Отрывок текста:
..............................
Помнится, прежде на гастролях в Киеве или Минске, да и в других городах, где мне довелось выступать с сольными концертами, набирались полные залы народу. В два часа выступления умещался обычный для всех драматических актеров набор: фрагменты известных ролей, прочтение литературных произведений, диалог со зрителями. Платили за это немного, но дорожные неудобства и скромные гонорары компенсировались с лихвой, ведь из зала на тебя смотрели внимательные глаза, тебя слушали с упоением и благодарностью, и чувствовалось, что твой труд этим людям небезразличен. Сходную оценку я слышал от Сергея Юрского и Александра Филиппенко – замечательных, способных увлечь аудиторию чтецов. Сейчас же происходит непонятное – собрать публику на серьезное драматическое соло невозможно. Зато ходят на «Кривое зеркало», которое могу охарактеризовать не иначе, как богатое бескультурье без сдерживающих центров. А ведь это примета целой эпохи в жизни нашей страны! Вон в Соединенных Штатах Америки один на всех Лас-Вегас, а у нас он на каждом углу. Какое-то разнузданное, разухабистое, оголтелое бедствие творится вокруг нас, и в нем мы изо дня в день духовно теряем больше, чем экономически. Пока заводы стоят, люди проигрывают «одноруким бандитам» незаработанные деньги. На что же мы живем? Неужели на одну только нефть?
Почему я рассуждаю об этом? Потому что я театральный актер, а театру есть дело до всего. Он по-своему сопереживает и осмысливает действительность. В нем есть и принципиальность, и наивность, и глубина. Театр всегда разный, как сама жизнь, и в этом его суть. Это отлично понимают лучшие представители театральных профессий. Пусть в водевиле поют радостные тени, а в трагедии страдают тени скорбные – их назначение открыть зрителю творческий путь к познанию непостижимо богатого мира людей.
Театр – замечательное создание человеческое с высочайшей концентрацией культуры и духа. И быть он должен не кривым, а только прямым, живым зеркалом. Изображая жизнь, театр становится эффективным способом выжить для многих людей в переменчивом мире. Пока театром живут, он не может исчезнуть.
..............................
Собранные данные:
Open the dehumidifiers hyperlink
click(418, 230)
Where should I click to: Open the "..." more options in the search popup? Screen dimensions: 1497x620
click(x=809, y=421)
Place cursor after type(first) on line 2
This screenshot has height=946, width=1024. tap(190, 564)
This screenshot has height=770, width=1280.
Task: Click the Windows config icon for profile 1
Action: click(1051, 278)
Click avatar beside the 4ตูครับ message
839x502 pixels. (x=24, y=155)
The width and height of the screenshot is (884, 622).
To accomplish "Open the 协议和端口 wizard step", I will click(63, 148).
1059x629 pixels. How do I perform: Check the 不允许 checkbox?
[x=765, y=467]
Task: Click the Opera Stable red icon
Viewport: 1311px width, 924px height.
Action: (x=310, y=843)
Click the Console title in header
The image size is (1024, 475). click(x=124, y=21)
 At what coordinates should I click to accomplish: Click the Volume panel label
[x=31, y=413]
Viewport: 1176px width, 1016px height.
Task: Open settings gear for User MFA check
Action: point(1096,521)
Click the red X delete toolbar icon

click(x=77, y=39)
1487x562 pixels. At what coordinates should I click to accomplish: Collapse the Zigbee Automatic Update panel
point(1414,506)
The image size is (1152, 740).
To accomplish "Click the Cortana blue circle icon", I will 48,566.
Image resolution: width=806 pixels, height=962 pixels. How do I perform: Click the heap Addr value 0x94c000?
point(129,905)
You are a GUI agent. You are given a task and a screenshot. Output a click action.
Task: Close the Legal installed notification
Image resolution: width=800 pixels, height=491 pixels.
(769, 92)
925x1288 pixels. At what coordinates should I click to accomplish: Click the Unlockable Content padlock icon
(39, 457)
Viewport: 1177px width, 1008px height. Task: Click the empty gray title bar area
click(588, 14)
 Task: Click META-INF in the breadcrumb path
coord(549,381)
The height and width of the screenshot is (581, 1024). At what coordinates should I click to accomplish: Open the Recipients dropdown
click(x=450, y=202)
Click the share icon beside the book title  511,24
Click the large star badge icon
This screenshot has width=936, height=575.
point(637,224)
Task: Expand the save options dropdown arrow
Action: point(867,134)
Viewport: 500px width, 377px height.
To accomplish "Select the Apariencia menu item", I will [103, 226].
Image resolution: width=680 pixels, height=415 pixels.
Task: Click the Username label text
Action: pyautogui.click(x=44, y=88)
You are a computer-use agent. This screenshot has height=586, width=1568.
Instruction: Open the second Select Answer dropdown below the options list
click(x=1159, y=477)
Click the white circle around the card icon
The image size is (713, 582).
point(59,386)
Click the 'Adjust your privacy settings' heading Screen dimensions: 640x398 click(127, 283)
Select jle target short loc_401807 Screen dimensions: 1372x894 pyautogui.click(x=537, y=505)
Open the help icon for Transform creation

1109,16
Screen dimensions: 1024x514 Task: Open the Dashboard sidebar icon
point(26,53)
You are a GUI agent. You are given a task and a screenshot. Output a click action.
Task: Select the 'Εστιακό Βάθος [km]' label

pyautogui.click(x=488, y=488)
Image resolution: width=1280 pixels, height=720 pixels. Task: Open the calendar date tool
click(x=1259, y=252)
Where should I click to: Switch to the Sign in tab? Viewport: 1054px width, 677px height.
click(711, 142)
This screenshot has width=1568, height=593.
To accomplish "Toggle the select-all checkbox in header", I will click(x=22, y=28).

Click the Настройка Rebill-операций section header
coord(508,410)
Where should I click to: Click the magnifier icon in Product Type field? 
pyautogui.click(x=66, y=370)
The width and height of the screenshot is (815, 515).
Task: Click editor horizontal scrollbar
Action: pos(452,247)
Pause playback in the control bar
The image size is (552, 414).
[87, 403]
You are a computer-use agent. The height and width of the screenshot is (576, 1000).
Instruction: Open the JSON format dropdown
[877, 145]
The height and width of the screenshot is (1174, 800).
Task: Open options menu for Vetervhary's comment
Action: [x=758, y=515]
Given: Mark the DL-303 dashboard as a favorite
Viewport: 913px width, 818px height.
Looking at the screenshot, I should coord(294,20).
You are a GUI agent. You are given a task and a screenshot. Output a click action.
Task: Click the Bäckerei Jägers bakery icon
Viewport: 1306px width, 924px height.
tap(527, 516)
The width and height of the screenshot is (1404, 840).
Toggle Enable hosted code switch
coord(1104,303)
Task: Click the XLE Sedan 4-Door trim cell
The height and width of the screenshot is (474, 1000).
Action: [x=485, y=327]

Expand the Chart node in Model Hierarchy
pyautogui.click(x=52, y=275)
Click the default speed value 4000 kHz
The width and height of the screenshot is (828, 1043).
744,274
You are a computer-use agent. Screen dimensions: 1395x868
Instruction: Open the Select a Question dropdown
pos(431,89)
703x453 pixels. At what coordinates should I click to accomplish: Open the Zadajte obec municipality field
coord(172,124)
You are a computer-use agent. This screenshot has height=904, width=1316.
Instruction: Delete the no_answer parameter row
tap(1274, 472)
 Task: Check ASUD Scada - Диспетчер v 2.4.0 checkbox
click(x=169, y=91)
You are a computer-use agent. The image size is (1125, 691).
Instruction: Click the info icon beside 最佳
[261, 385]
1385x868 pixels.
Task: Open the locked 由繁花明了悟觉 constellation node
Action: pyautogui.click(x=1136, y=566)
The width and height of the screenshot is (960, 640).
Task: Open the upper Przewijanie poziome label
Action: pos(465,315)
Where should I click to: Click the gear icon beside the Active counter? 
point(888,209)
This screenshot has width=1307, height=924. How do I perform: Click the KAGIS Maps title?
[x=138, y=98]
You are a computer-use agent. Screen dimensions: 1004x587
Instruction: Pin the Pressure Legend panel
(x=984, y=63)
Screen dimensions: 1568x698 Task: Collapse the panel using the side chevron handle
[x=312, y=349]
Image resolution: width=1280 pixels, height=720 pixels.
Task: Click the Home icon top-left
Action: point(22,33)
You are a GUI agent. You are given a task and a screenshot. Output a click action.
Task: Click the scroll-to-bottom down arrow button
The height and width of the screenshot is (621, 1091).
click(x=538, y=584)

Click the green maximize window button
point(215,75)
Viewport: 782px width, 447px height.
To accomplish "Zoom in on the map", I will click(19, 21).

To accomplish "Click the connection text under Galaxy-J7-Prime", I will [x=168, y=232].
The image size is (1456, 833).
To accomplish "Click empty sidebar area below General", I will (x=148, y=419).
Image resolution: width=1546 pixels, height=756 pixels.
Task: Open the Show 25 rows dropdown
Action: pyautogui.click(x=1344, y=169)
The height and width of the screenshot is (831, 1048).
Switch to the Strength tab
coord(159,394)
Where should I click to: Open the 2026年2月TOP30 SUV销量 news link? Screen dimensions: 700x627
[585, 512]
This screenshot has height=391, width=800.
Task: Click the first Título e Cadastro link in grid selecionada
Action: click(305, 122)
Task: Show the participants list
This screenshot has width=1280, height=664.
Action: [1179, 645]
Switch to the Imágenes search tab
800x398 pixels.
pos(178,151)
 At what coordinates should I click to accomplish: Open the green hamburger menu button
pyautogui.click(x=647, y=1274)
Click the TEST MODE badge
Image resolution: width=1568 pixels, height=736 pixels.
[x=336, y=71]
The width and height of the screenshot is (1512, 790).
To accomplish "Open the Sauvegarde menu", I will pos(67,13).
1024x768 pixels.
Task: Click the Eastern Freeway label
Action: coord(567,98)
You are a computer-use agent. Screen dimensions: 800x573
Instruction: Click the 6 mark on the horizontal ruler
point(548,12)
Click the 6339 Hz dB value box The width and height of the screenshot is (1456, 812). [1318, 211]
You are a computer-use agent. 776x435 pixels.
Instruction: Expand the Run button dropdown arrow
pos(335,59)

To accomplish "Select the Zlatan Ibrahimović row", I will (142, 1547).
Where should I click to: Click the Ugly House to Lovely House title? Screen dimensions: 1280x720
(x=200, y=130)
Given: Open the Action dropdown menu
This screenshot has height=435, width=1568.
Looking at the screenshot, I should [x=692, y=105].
..............................
Вопросы и задания:
[A] От каких двух чтецов, согласно отрывку о театре, была слышна сходная оценка сольных концертов?
[B] Напишите продолжение отрывка о театре, начав сразу после его последнего предложения.

Список ответов:
[A] От Сергея Юрского и Александра Филиппенко.

[B]
Но забывают об этом часто. Может быть, дело в спешливости нашего времени. Еще Пушкин говорил, что «служенье муз не терпит суеты». Однако же она повсеместно овладевает людьми. А время заставляет их бежать, тянет за собой деньга и желание прославиться. Бывает, что, получив эфир, наши небезызвестные соотечественники рассказывают о себе, пожалуй, больше, чем сами того стоят. Любым способом привлечь к себе внимание – вот залог успеха в рамках массовой культуры. Многие приняли такой принцип на вооружение. Из-за этого в творческой среде все случается походя, обо всем судят мелкотравчато, и нет события для достойной оценки критиков и зрителей.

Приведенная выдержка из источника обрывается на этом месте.